▶ _Exercise text_:
# Whole Chickens



## In the Kitchen (Feb 1, 2005)

Anybody buy more than one chicken at a time and have to cut them up?  I guess I am just dreading doing all that dividing and packing.  AmI the only one who feels this way?  Overwhelmed?  Better do something quick cause I don't have them in freezer.  You can only keep them in fridge for 3 days right?  When they are on sale you don't think about the work.


----------



## htc (Feb 1, 2005)

actually never bothers me. though it could be because I used to work at a meat market.   

Though I usually only buy whole chickens if I am poaching or roasting whole. Other than that, I get the frozen parts from Trader Joes.


----------



## Chief Longwind Of The North (Feb 2, 2005)

Though pre-cut is easier, the whole chickens stay fresher, longer.  You are doing the right thing by your family when purchasing whole chickens.  Plus, when you take it a step further and bone the birds, you have the skins and carcasses to flavor stocks and gravies.  

I like to purchase whole chickens rather than their pre-processed cousins.  It's more work, but is worth it IMHO.  

Seeeeeeya: Goodweed of the North


----------



## In the Kitchen (Feb 2, 2005)

Wow!  Just what I needed!  Encourgement!! I can go in the kitchen and defeat that job.  Thanks.  Truly lets me know if I want the best  I have to do more.  Just having so many of them at once, just looks like I won't get it done quick enough.  Would you call this anxiety?  If I had to do for living, would get old fast.  Thank you both so much for your time and most of all understanding.  You have made my day.


----------



## cafeandy (Feb 2, 2005)

if you don't have a freezer, you better start cooking.  i don't know how many chickens you bought but this may be an opportunity to make a bunch of home-made tv dinners.  go to wal-mart and buy those disposable plastic containers with 3 compartments and make a whole bunch of different recipes.


----------



## kitchenelf (Feb 2, 2005)

A sharp knife certainly makes it easier but I find it intriquing finding all those perfect spots to cut through.  You can do it!!!!  And why not keep just 1 of them whole?  Just stick it in the fridge when you're ready to thaw it.


----------



## In the Kitchen (Feb 2, 2005)

You all ARE helping!  Guess it is true more heads are better than one!  Do appreciate it.  You probably have been here before that is why the response.  Thanks.


----------



## cafeandy (Feb 2, 2005)

for the record, how many did you buy and what was the price?  we pay .67/lb at wal-mart here.


----------



## In the Kitchen (Feb 2, 2005)

cafeandy said:
			
		

> for the record, how many did you buy and what was the price?  we pay .67/lb at wal-mart here.

▶ _Provided data_:

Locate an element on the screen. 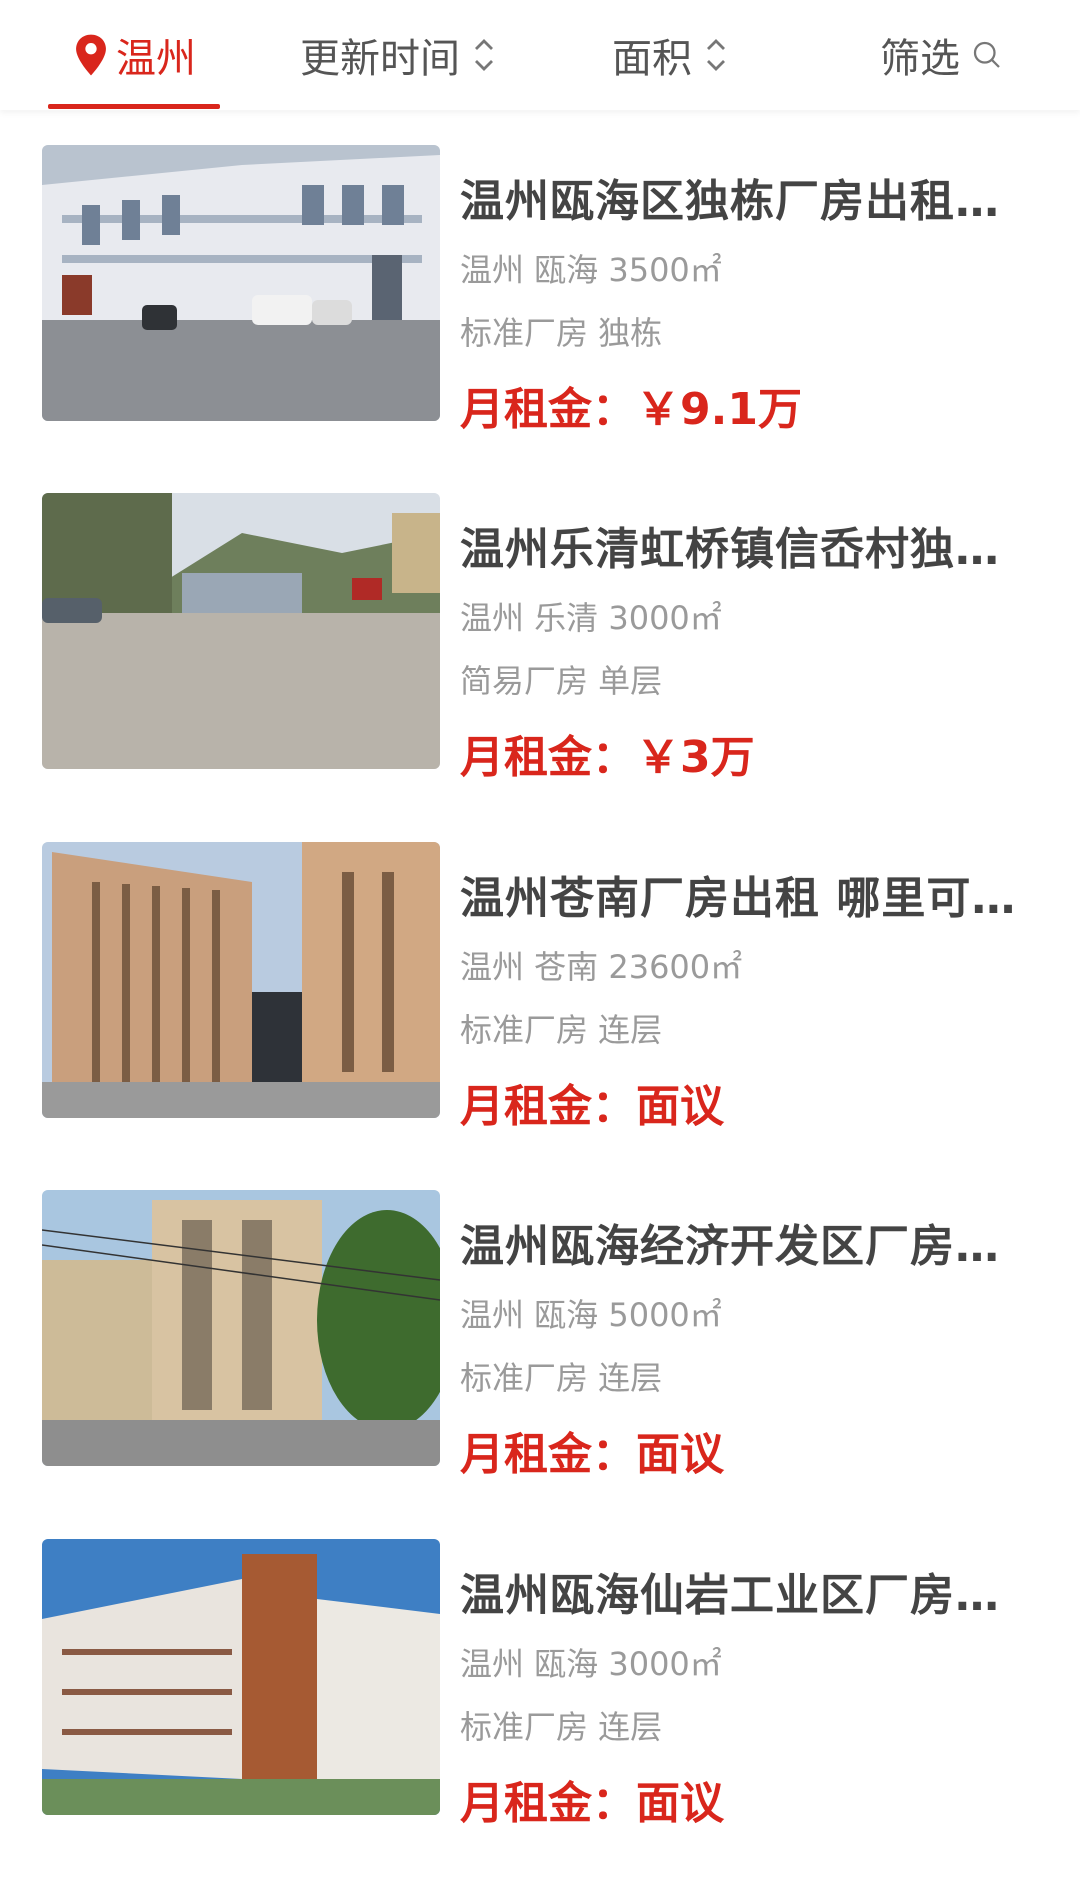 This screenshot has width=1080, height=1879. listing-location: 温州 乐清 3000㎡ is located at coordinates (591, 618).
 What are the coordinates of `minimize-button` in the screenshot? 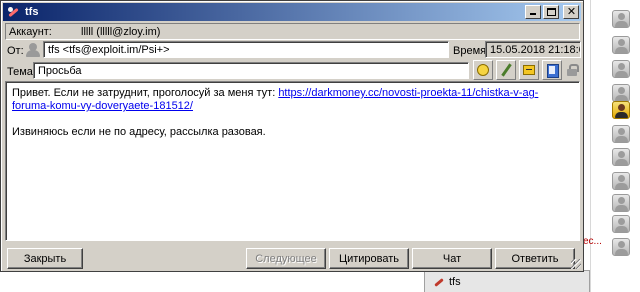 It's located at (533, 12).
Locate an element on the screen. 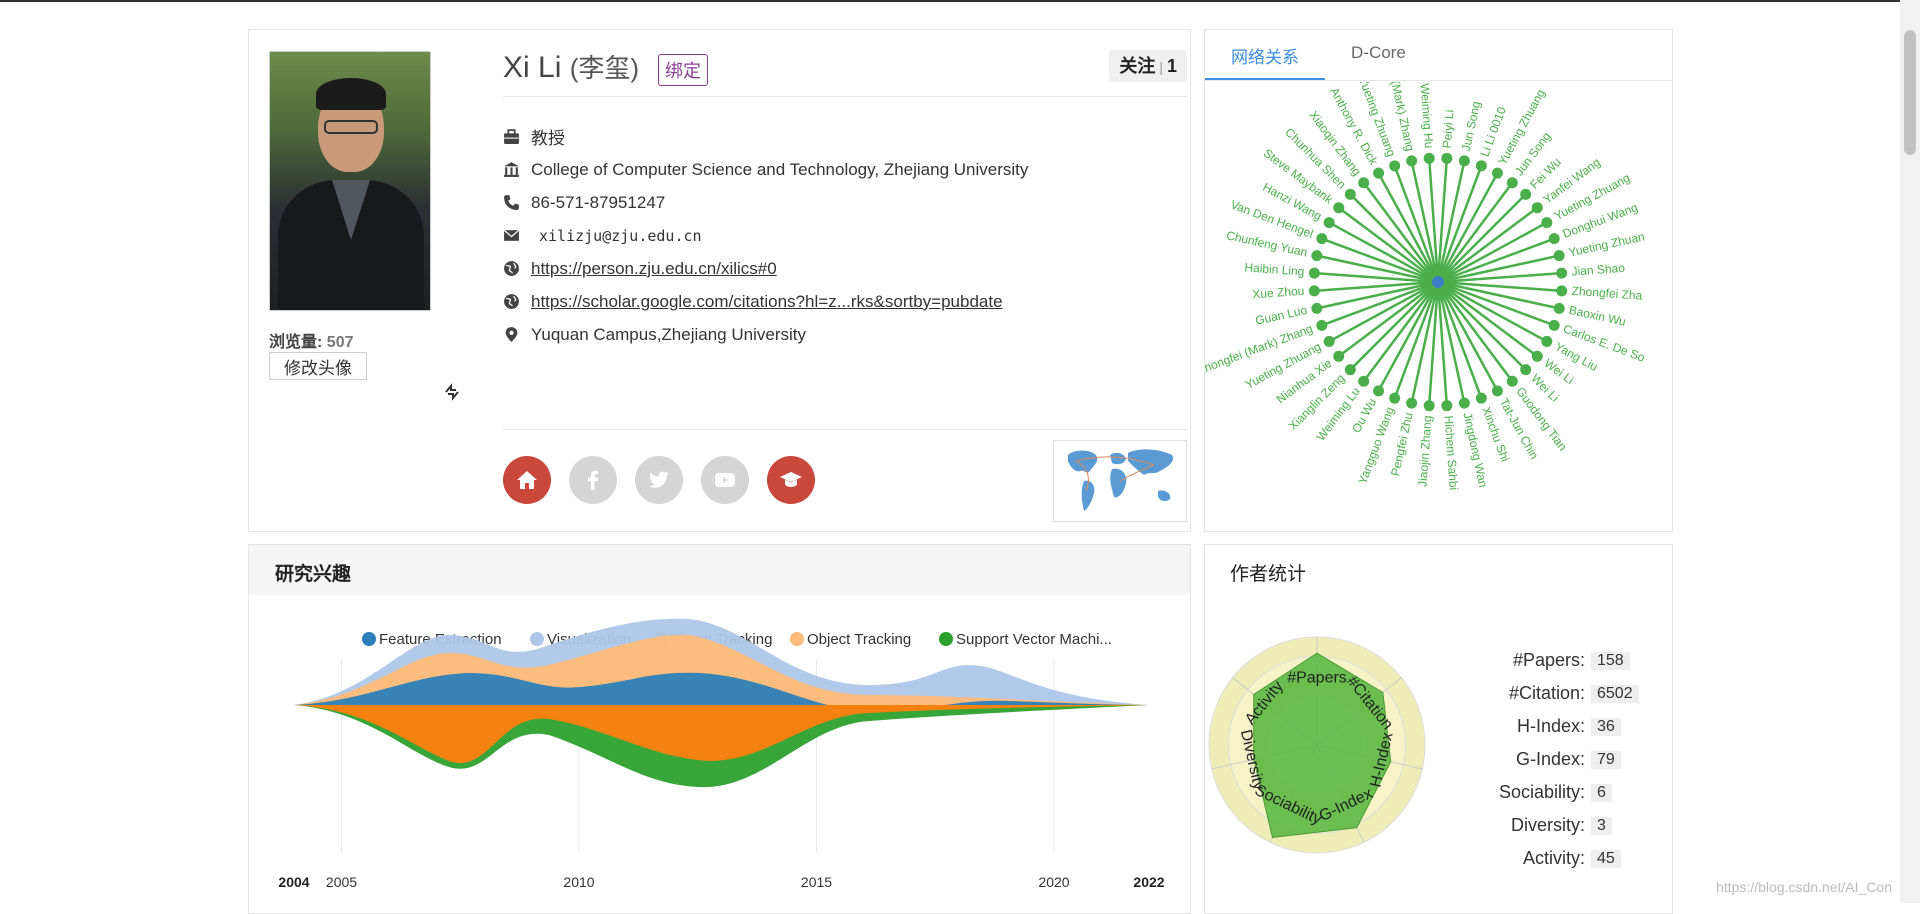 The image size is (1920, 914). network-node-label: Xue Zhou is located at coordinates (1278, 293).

▶ _To-do item 1_:
Edit the whole-chickens thread from "Anybody buy more" through "from Trader Joes.", replacing "meat market" with "butcher shop".
▶ _To-do item 2_:
Answer these from the whole-chickens thread:
(a) How many days does the first poster think chickens can be kept in the fridge?
(b) Where does htc get frozen chicken parts?
(c) What price per pound does cafeandy pay at Wal-Mart?
The lines are not needed for any of this.

▶ _Answer section 1_:
Anybody buy more than one chicken at a time and have to cut them up?  I guess I am just dreading doing all that dividing and packing.  AmI the only one who feels this way?  Overwhelmed?  Better do something quick cause I don't have them in freezer.  You can only keep them in fridge for 3 days right?  When they are on sale you don't think about the work.


----------



## htc (Feb 1, 2005)

actually never bothers me. though it could be because I used to work at a butcher shop.   

Though I usually only buy whole chickens if I am poaching or roasting whole. Other than that, I get the frozen parts from Trader Joes.

▶ _Answer section 2_:
(a) 3 days
(b) Trader Joes
(c) .67 per pound